The challenged palate: An introduction to sensory anthropology

Marta Rudnicka
sci five | University of Basel
6 min readJan 29, 2019
One of a few dairy products in Ghana. “Wagashi” is a type of fresh cheese, traditionally made by Fulani herders. (Photo: Marta Rudnicka 2018)

To say that we experience the world primarily through our senses would be to state the obvious. The fact that we can see, hear, taste, smell and touch puts us in a pull position in the race towards survival — it is our senses that provide us safe passage through the Amazon rainforests or Piccadilly Circus during rush hours. But sensing the world is just the first stage of making sense of it.

Extra topping

Tamale, northern Ghana, end of the dry season. I’m sitting in a small chop bar, a rather makeshift dining place someone recommended to me. It’s hot and humid, I can feel droplets of sweat gathering above my lips as I wriggle in a hot plastic chair. I came by to eat lunch. It’s only the second week of my research on cultural meanings of taste and so far my experience with food is very positive. I rather like it, even if it’s completely different to what I’ve known so far and oftentimes way too spicy. So when a lady comes up to take my order, I confidently ask for banku, cooked maize and manioc flour, with groundnut soup. I have already tasted and liked both. When asked what kind of meat I want to have with it (goat, cow, bushmeat), I pass, earning myself an incredulous look. Other clients are already enjoying their meals, dipping pieces of banku and fufu (manioc and plantains pounded into dough balls) in thin sauces. My meal arrives. There is banku, there’s soup but garnished with something I did not expect to see: I definitely can tell it was an animal, but I have no idea which part of it (pieces look hairy). “It’s intestines,” explains the waitress and wishes me to enjoy. So much for “no meat please.” I sigh and hesitantly dig in…

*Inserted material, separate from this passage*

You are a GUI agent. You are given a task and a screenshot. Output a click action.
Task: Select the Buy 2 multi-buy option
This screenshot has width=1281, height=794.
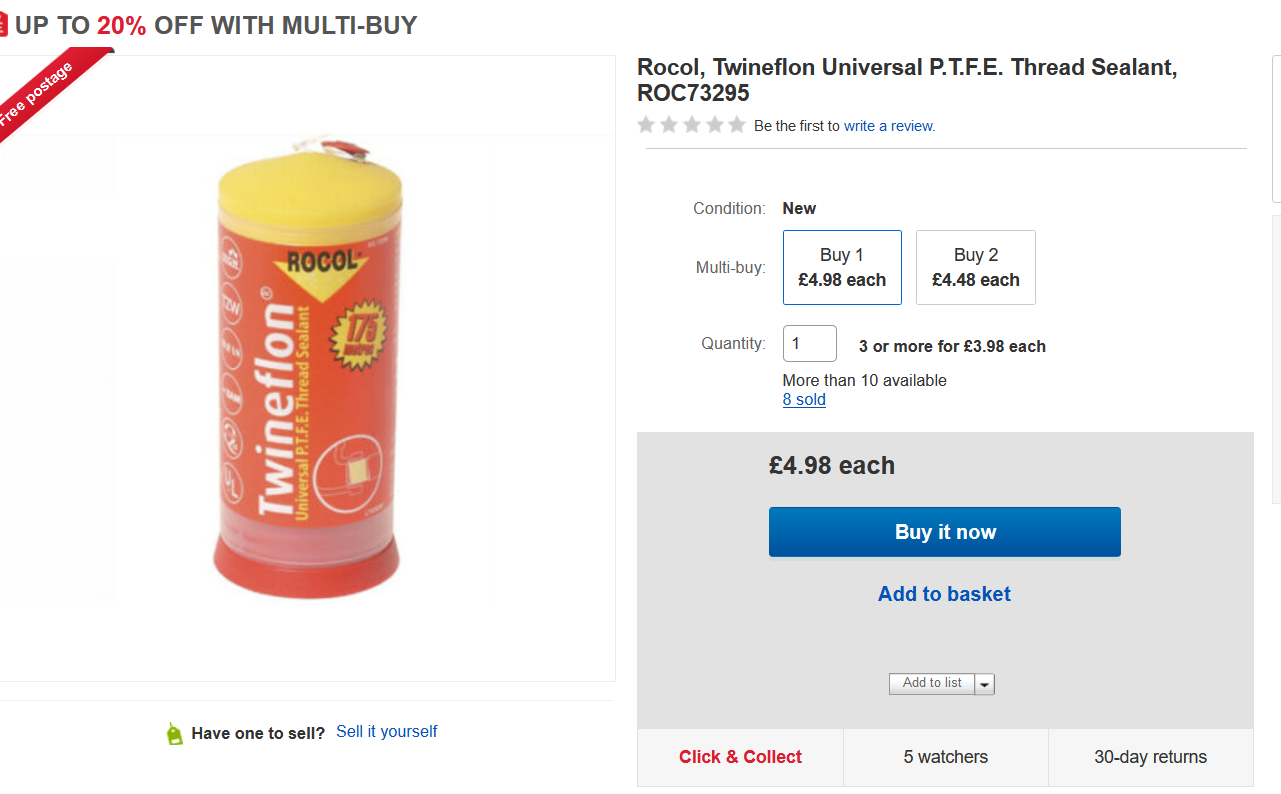[975, 267]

Left: “Chop bar” is a type of fast food diner with a small variety of inexpensive foods. Right: Homemade “fufu” (pounded plantain and manioc) with light soup in traditional Asanka bowl. (Photo: Marta Rudnicka 2018)

Eating my way through

I’m an anthropologist and a foodie, but it took until starting my PhD when I could combine both, the passion and the profession. My path has been winding from personal interest in the history of my home, Polish cuisine, through anthropological perspectives on tradition, authenticity and identity connected to food, to finally the socioeconomic aspect of food production, which has been the topic of my master thesis. In my doctoral research, I decided to look at the inherent quality of food, that is the taste, in its specific cultural context and what kind of values and meaning are hidden behind the everyday bread (quite literally).

Ghanaian food to the fore

I chose northern Ghana to become my research field, as the country boasts its own culinary traditions though still representing a wider category of West African cuisine. What is more, due to the influx of international volunteers and workers, Ghana is witnessing an increased taste exchange: local food is transformed to cater non-African tastebuds, while western food appears to be grabbed by locals, even in faraway places. Cooking, eating, and tasting acquires then a sort of „glocal” character — globally known dishes, such as pizza, gain local character and meaning.

Meal prepared to celebrate Eid al-Fitr, conclusion of Ramadan. (Photo: Marta Rudnicka 2018)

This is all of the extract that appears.